9 Natural Steps to Survive, Master Stress, and Live Well
Stress is such a common problem now that it needs no introduction. But how can you overcome the mental and physical problems brought on by stress before it starts to become detrimental to your life? Stress Pandemic suggests 9 practical ways to deal with stress. Using personal encounters as examples, the author shows you how he suffered from mental conditions due to stress, and how he gradually overcame the many problems he faced. This is a simple reference guide to discover the keys to build a healthy, balanced and joyful lifestyle amidst facing daily challenges in this modern world.
Excerpt
“Stress is intricately linked to our emotional life and thought patterns, with the disharmony of anger, fear, and the whole spectrum of emotional experience generating a near constant stream of stress for some people. Even something as seemingly harmless as noisy neighbours can be a significant source of stress in a person’s life.
The body’s stress response is a natural, physiological mechanism that is triggered in the presence of perceived threats. When one senses danger – real or imagined – the body’s defense system kicks into a rapid, automatic process known as the fight-or-flight reaction, or the stress response. The nervous system responds by stimulating the release of a flood of neurochemicals and hormones, primarily epinephrine, norepinephrine, and cortisol. These neurochemicals and hormones rouse the body for emergency action. Senses become sharper, the heart pounds faster, muscles tighten, blood pressure rises, and the breath quickens. This state of alert is designed to decrease reaction time and enhance focus, speed, and stamina – all in preparation for either fighting off or fleeing from the danger at hand.

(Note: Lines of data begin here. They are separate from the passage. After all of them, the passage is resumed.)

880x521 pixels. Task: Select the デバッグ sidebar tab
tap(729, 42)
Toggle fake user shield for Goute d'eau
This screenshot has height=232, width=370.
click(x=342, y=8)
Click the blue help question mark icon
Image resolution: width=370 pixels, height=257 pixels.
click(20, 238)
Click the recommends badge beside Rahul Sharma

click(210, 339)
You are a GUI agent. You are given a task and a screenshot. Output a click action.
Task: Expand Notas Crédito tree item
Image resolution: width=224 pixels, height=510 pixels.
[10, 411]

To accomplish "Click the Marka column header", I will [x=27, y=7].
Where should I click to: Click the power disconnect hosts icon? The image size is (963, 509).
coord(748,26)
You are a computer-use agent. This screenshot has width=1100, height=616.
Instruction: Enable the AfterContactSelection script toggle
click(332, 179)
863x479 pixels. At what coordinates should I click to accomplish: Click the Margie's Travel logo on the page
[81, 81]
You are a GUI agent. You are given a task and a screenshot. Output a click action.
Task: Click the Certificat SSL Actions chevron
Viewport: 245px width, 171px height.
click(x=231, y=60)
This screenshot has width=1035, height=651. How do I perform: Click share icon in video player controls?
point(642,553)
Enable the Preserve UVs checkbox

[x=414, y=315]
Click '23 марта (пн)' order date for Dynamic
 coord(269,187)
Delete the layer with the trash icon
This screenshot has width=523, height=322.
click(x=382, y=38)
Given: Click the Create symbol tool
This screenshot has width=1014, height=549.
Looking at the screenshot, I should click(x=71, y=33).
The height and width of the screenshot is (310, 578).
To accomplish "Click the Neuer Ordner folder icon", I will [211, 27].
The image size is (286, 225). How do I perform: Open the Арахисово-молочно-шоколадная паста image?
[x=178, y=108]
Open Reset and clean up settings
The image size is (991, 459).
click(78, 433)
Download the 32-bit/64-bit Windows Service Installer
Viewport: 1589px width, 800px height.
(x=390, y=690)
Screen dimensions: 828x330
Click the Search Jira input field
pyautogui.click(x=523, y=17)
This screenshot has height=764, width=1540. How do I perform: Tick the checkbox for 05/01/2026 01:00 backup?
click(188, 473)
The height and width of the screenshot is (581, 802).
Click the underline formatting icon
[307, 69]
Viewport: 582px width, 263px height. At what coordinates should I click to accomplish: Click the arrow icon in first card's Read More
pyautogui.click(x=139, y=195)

The stress response is helpful in emergency situations, in certain immediate challenges that we face in life, and for situations where heightened performance is required. However, what is unnatural and dangerous is stress that is not generated for any immediate situation but instead underlies our everyday life because we have failed to examine and deal with it. This kind of unnatural stress serves no purpose but to damage our health, our productivity, our relationships, and our experience of life. The human body does not differentiate between our overreaction to life’s ups and downs versus a life-or-death situation; it responds in the same way to both. Therefore, if you are frequently worried and feeling under pressure, your emergency stress response may be switched on much of the time. ”
(page 15-16)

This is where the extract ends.